# DIRECTIVE 1:
According to the review of the Assassin's Creed IV: Black Flag score below, who wrote the music for this game?
# DIRECTIVE 2:
Continue the review of the Assassin's Creed IV: Black Flag score from its final sentence.

# SOURCE EXCERPT:
* BEGIN *
The latest instalment in the popular video game franchise, Assassin’s Creed IV: Black Flag sees the player travel back on the high seas to the time of the pirates (Caribbean, not Somali).  Despite its title, it’s actually the tenth game in the franchise (different games having been released for different consoles).  The first three games in the mainstream series were scored by Jesper Kyd and he was joined on the fourth by Lorne Balfe; this time round, the ever-busy Brian Tyler provides the music (does the guy ever sleep!?)  Perhaps not surprisingly, its high seas musical inspiration comes not from Erich Wolfgang Korngold but from Klaus Badelt and Hans Zimmer.  As often seems to be the case with his music these days, Tyler’s score is essentially a brilliantly-orchestrated, expensive-sounding version of the Remote Control sound.  The jaunty main theme isn’t that far away from the lively jig in the first Pirates of the Caribbean score; another theme (introduced in “In This World or the One Below”) has a bass pattern not unlike that in the second Pirates score’s “The Kraken”.
* END *
# COLLECTED MATERIAL:
* BEGIN *
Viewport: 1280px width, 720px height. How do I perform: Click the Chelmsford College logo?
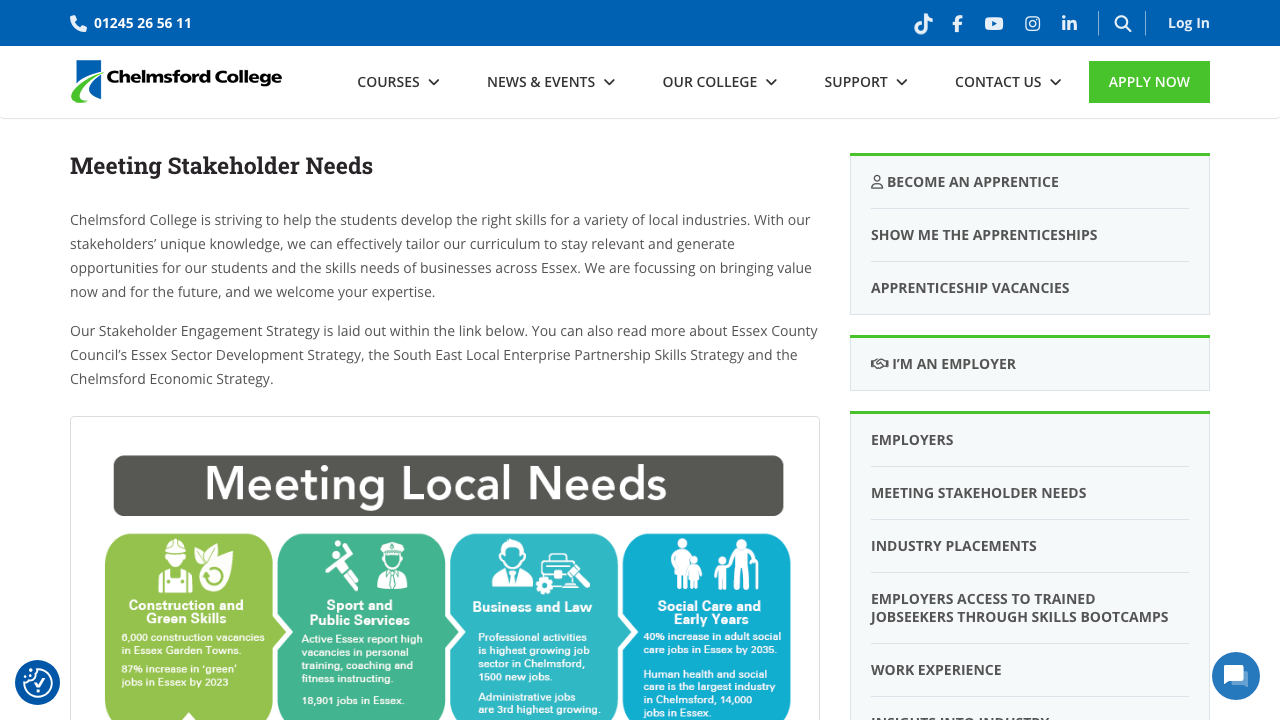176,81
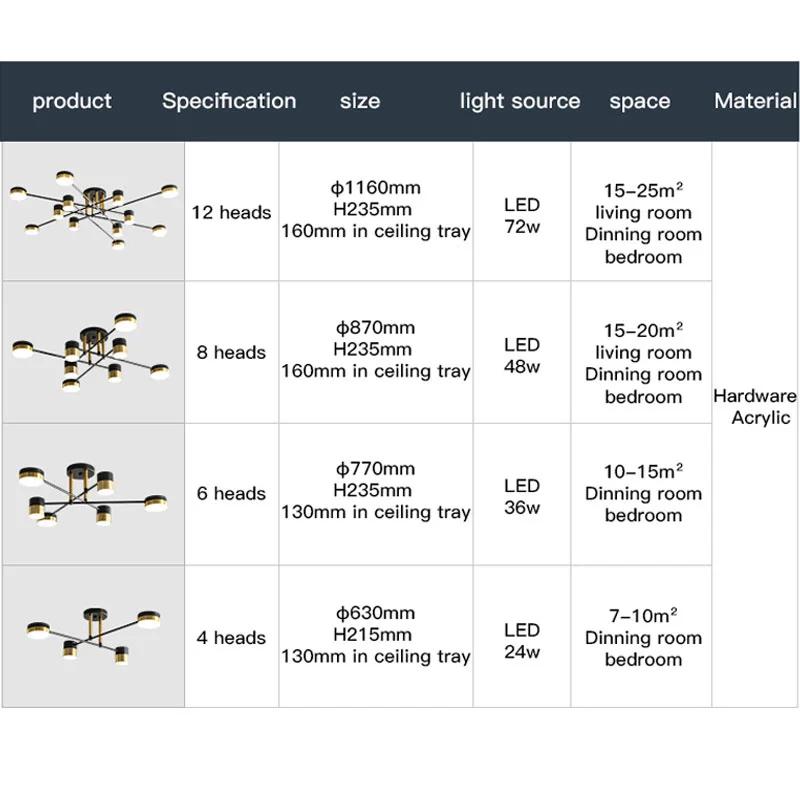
* END *
# FINAL RESULT 1:
Brian Tyler

# FINAL RESULT 2:
The entertaining music is largely action-based, only occasionally pausing for breath, and it’s very enjoyable stuff.  Even when it does take a breather there’s still quality: I love the raw emotion of the pared-down “Fare Thee Well”.  The problem is there’s so much of it – there are animals that have gestation periods shorter than this album.  Everyone always moans when I mention anything like that, but seriously, it hampers this.  There’s a solid core of material, but the tone is never-changing, and it doesn’t take long before it all just starts sounding the same (and there’s some material that’s probably absolutely fine in the game but really isn’t very interesting away from it).  Chop an hour off and you could have a good album here: not one of Tyler’s best perhaps, but there’s some excellent action/adventure material and some stylish contemporary music for the sequences set in the modern day which could almost certainly be turned into a solid 3.5-star album.  It could have widespread appeal, both to the Remote Control fans and to those who like music with more orchestral chops.  But how many people will ever make it to the end of the album?  It just gets boring.  Such a shame.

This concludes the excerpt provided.